Hi wikiters,
Setiap orang adalah pengambil keputusan. Kita mengambil keputusan setiap hari, menit, bahkan setiap detik. Mulai dari keputusan untuk sarapan apa pagi ini, hingga ke keputusan-keputusan besar seperti keputusan bisnis. Kadang keputusan yang kita ambil menyenangkan hati kita, namun tak jarang pula keputusan yang kita ambil justru mengecewakan diri kita sendiri karena kita anggap sebagai keputusan yang salah.
Kapan terakhir kali wikiters mengambil keputusan besar dalam hidup wikiters?

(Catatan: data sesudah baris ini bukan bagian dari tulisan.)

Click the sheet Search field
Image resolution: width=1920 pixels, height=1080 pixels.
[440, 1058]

Pemahaman yang baik tentang perilaku kita ketika mengambil keputusan akan sangat membantu kita membuat keputusan yang baik. Iya, perilaku kita. Perilaku seorang manusia yang sangat kompleks.
Selama bertahun-tahun aku mempelajari perilakuku dalam mengambil keputusan dan mengobservasi perilaku orang lain juga. Hingga saat ini, aku mulai paham bahwa pengambilan keputusan ternyata suatu aktivitas yang sangat kompleks.

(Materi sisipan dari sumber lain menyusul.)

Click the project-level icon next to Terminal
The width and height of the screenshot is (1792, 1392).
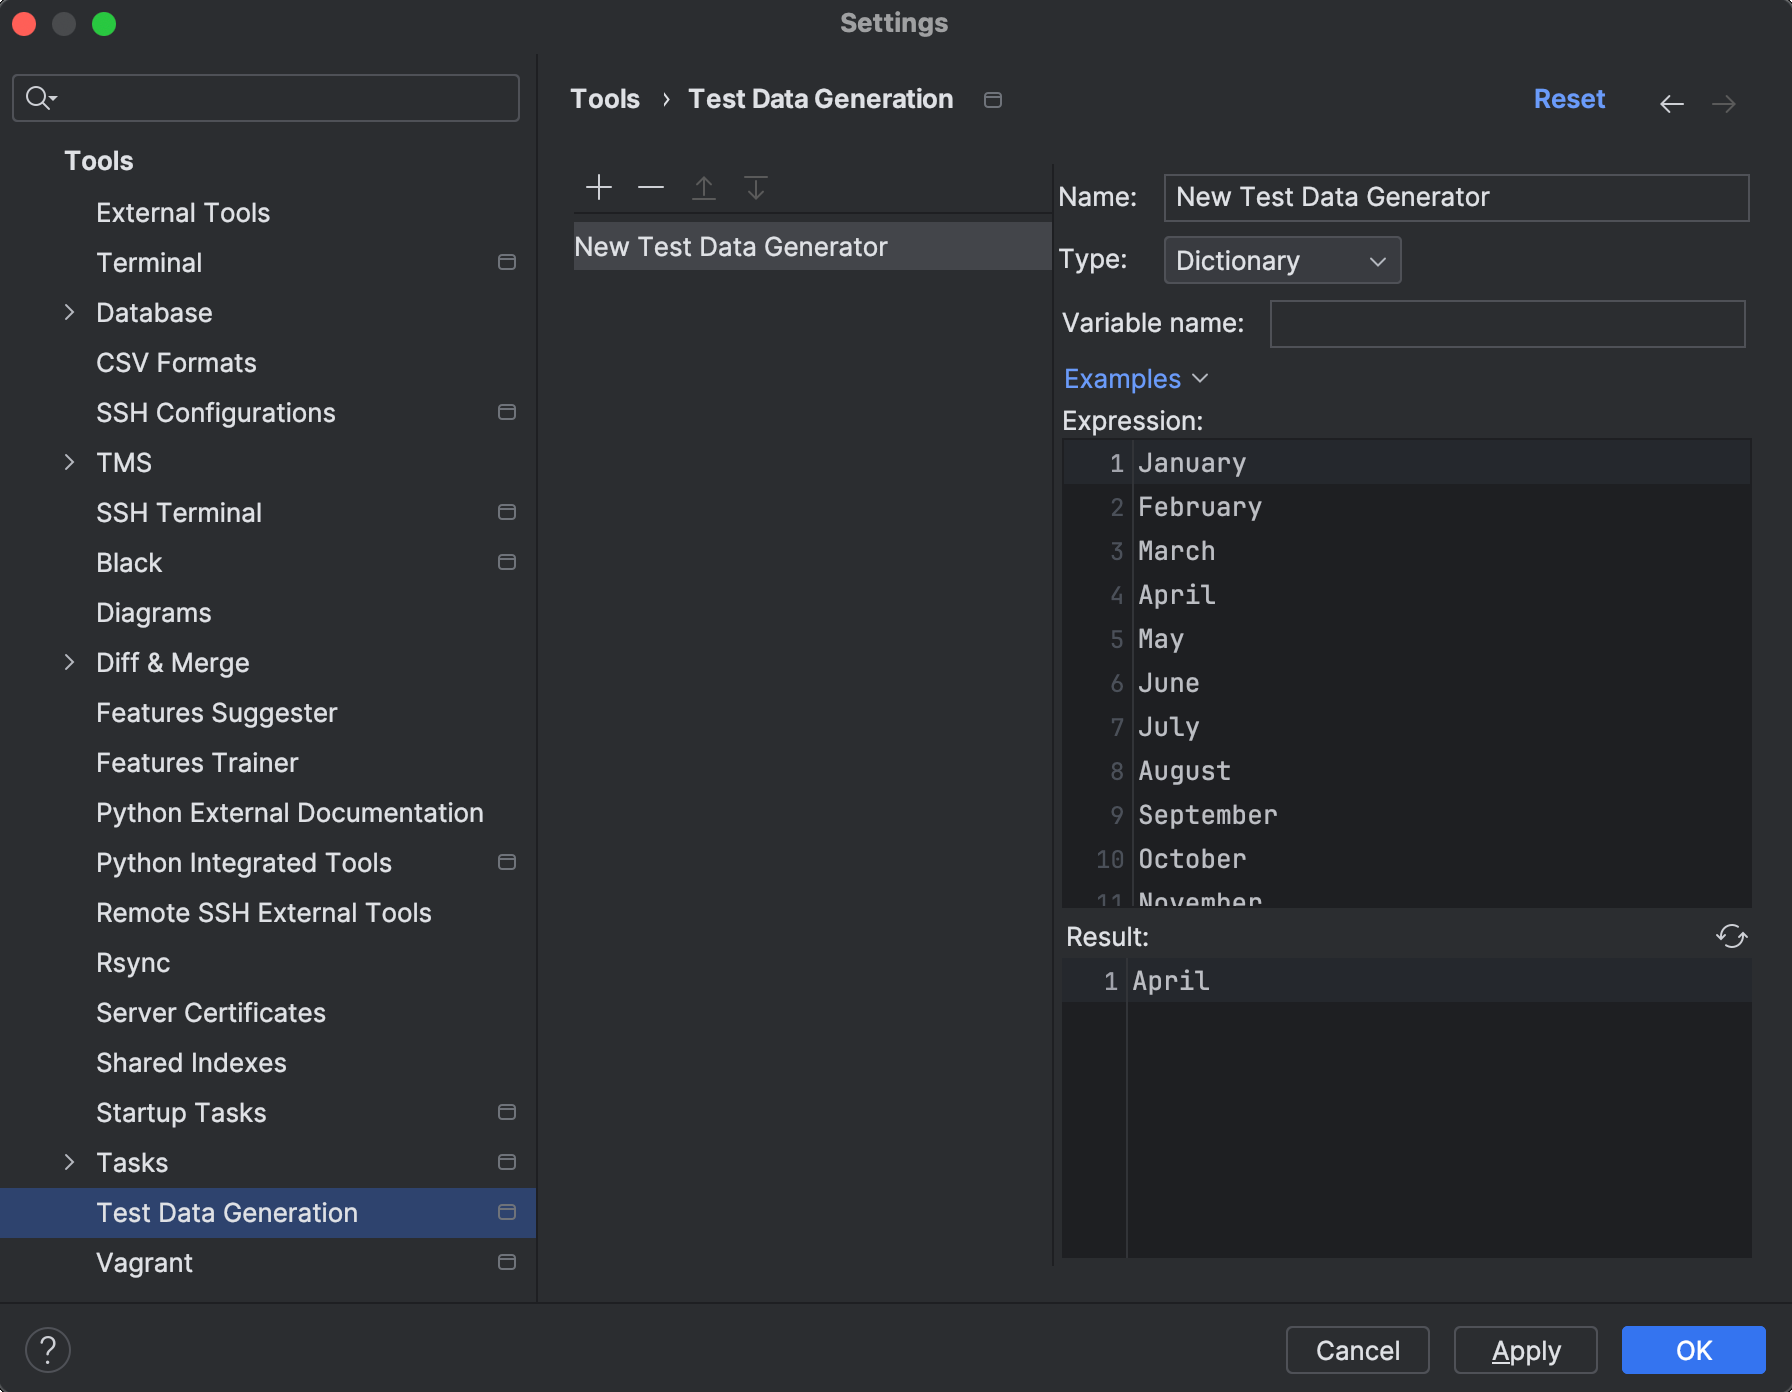point(507,262)
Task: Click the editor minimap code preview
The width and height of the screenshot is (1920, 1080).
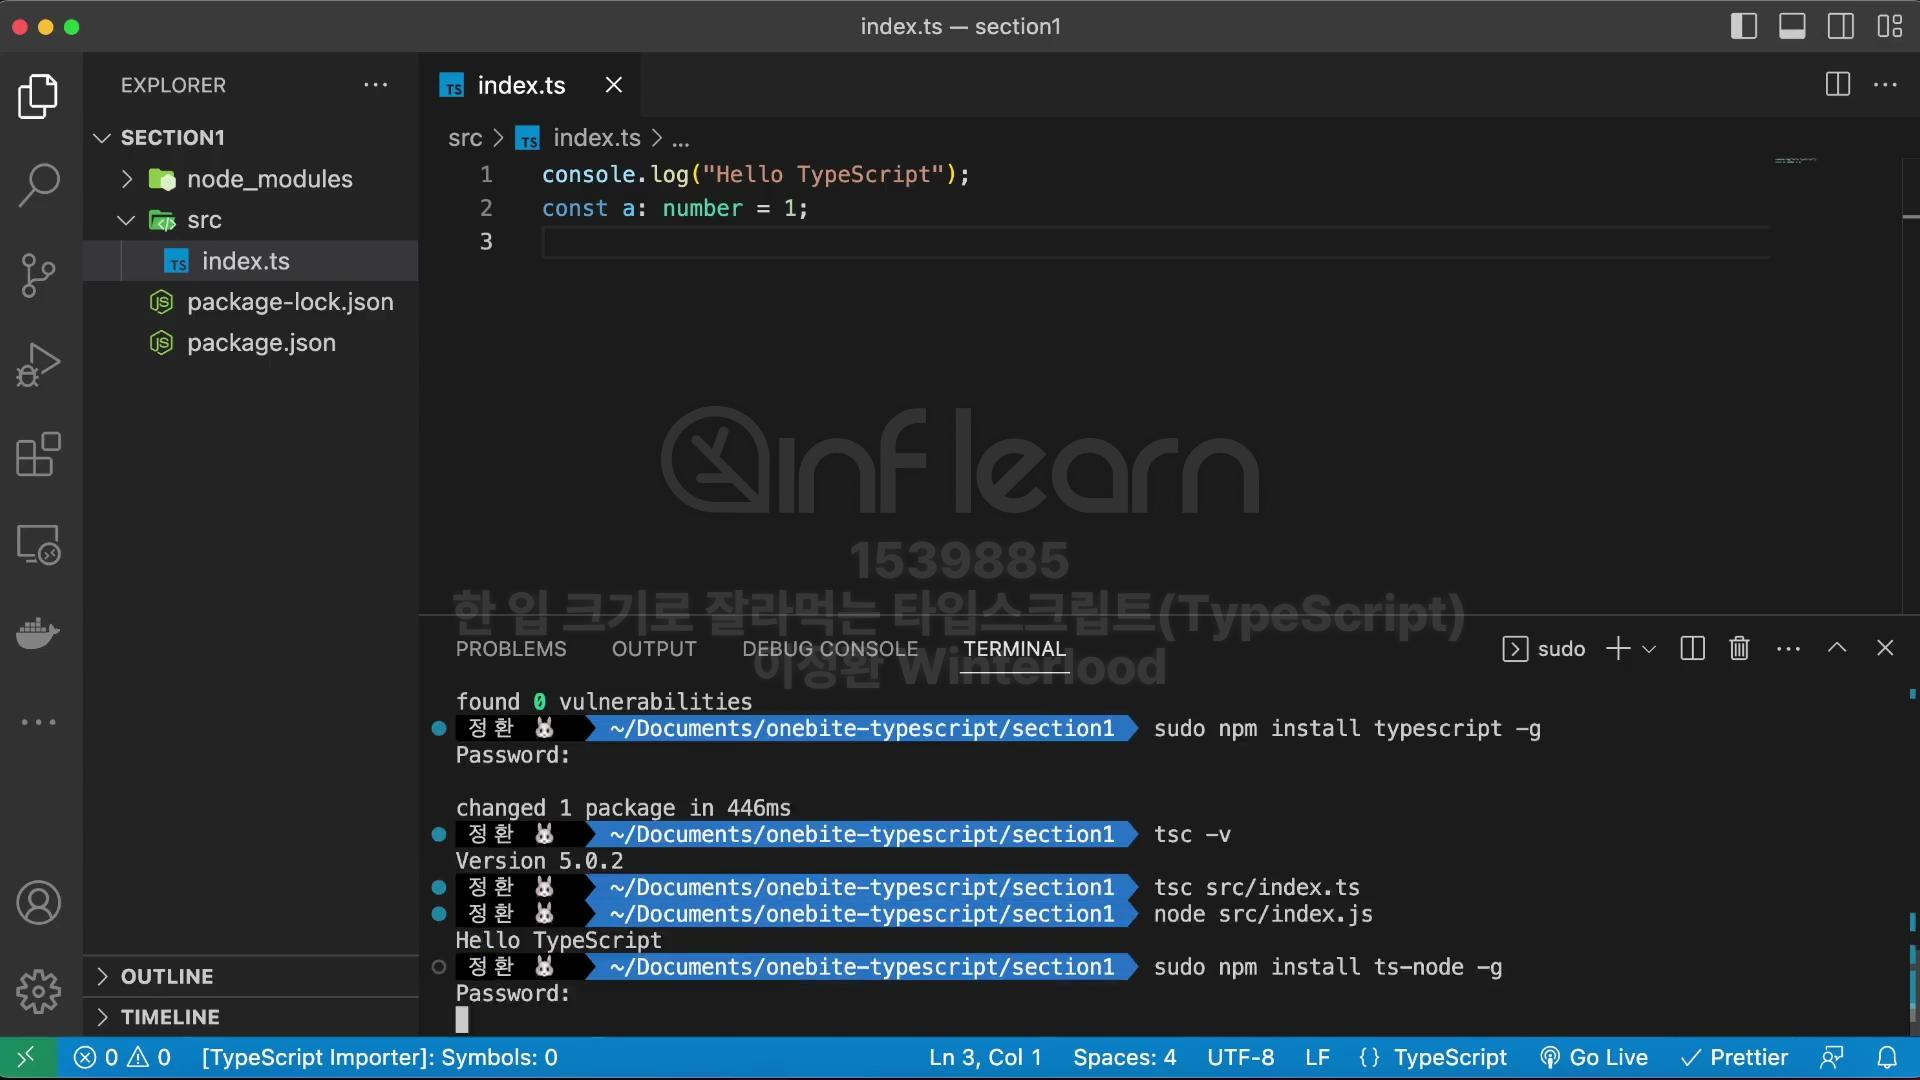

Dulu aku pernah bekerja di sebuah perusahaan, posisiku sebagai seorang staff akuntansi. Aku sering mengobservasi bagaimana bos atau atasanku mengambil keputusan. Kadang aku terpukau oleh cara atasanku mengambil keputusan, karena sangat cepat dan meyakinkan. Tapi tak jarang pula keputusan strategis yang ia ambil sangat tidak masuk akal dan cenderung susah untuk direalisasikan.
Setelah observasi yang panjang, akhirnya aku paham bahwa ternyata pengambilan keputusan itu melibatkan dua aspek yaitu analisis dan intuisi.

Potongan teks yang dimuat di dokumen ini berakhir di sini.